◆ Extract provided:
☆ ☆ ☆ ☆ ☆ ☆ ☆
10. Have at Least One Credit Card for Emergencies
– While we highly recommend having a rainy day
fund for emergencies rather than relying strictly
on credit cards, having a credit card with a low
interest rate
“just incase” is a good idea.
9. Rewards are not so Rewarding – Rewards can be a
good thing, but only if used correctly. Rewards
cards typically have a higher interest rate than
regular credit cards, with the value of the
rewards justifying the extra expense. The rewards
are not usually as valuable as you may think.
Typically the value of the reward is around 1 cent
per dollar charged and often the rewards expire at
the end of the year if you don’t use them. If you
pay off your balance in full each month and charge
a lot they can be worth while, otherwise you’re
better off with a non-rewards card.
8. Have Two Credit Cards – If you do plan to take
advantage of rewards, we recommend you carry two
credit cards. The rewards card
for making your daily expenses that you will pay
off in full each month and a second card with the
lowest possible interest rate to cover any
emergency expenses when you won’t be able to pay
off the balance in full by the end of the month.
7. Shop Around – Don’t apply for the first
“pre-approved” offer you receive in the mail or
any for that matter. Do the research for yourself.
There are plenty of sites such as CreditorWeb.com
that allow you to compare hundreds of credit card
offers with a simple search. You’ll get the best
deal by shopping around.
6. Read the Terms – The terms and conditions are
the equivalent of the disclaimer you hear on car
lot commercials. It cuts through the hype and
reveals the true terms of the credit card such as
what happens when you miss a payment and what
you’re really getting from the rewards. Most terms
are not that long, usually around one full page,
it’s worth your time to read them.
5. Ask for a Better Rate – Once you have been a
credit card customer for a few months call them
and ask for a better rate. They won’t laugh at
you, they get hundreds of these calls every day
and if you’ve been a good customer it usually will
work. Credit card companies work hard to obtain
you as a customer and they will work hard to
retain you.
☆ ☆ ☆ ☆ ☆ ☆ ☆
◆ Exercise details: Give every numbered tip heading in the credit card tips, with its number. The records are separate material and have no connection to the credit card tips.

◆ Dataset excerpts:
☆ ☆ ☆ ☆ ☆ ☆ ☆
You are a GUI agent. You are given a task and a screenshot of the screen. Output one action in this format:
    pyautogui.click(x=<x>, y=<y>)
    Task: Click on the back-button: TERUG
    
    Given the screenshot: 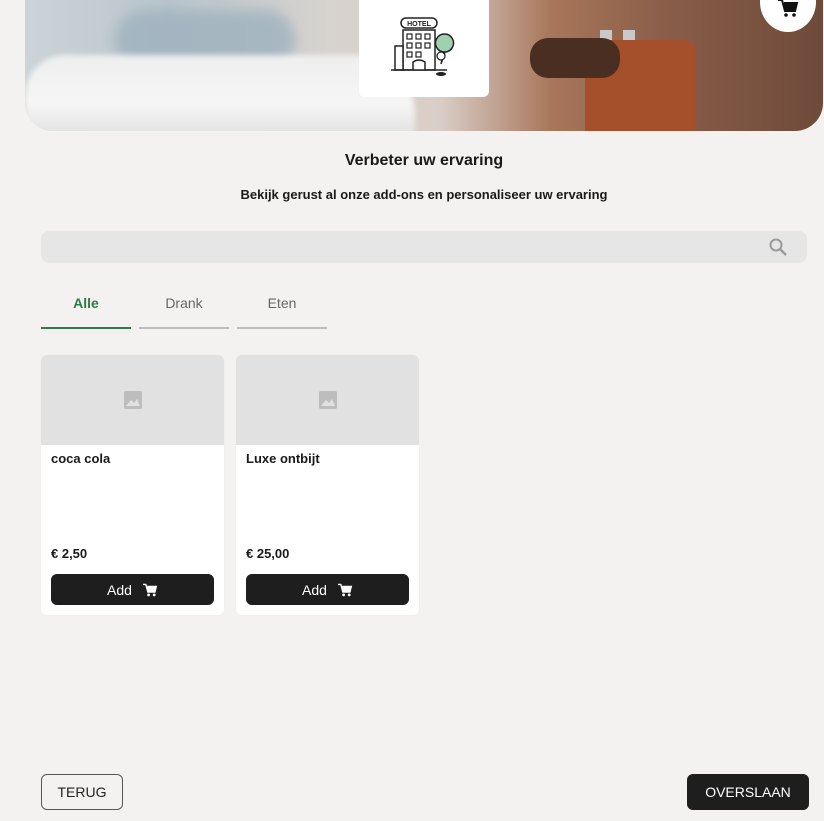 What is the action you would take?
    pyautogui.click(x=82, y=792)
☆ ☆ ☆ ☆ ☆ ☆ ☆
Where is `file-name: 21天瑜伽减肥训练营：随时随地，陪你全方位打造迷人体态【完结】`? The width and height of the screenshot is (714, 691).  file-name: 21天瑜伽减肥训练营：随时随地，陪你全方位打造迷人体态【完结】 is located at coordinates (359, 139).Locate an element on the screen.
☆ ☆ ☆ ☆ ☆ ☆ ☆
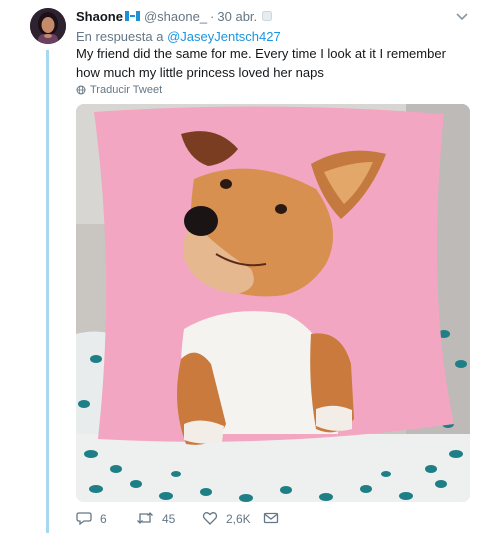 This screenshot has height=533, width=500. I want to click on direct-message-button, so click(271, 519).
☆ ☆ ☆ ☆ ☆ ☆ ☆
◆ Solution to this task:
10. Have at Least One Credit Card for Emergencies
9. Rewards are not so Rewarding
8. Have Two Credit Cards
7. Shop Around
6. Read the Terms
5. Ask for a Better Rate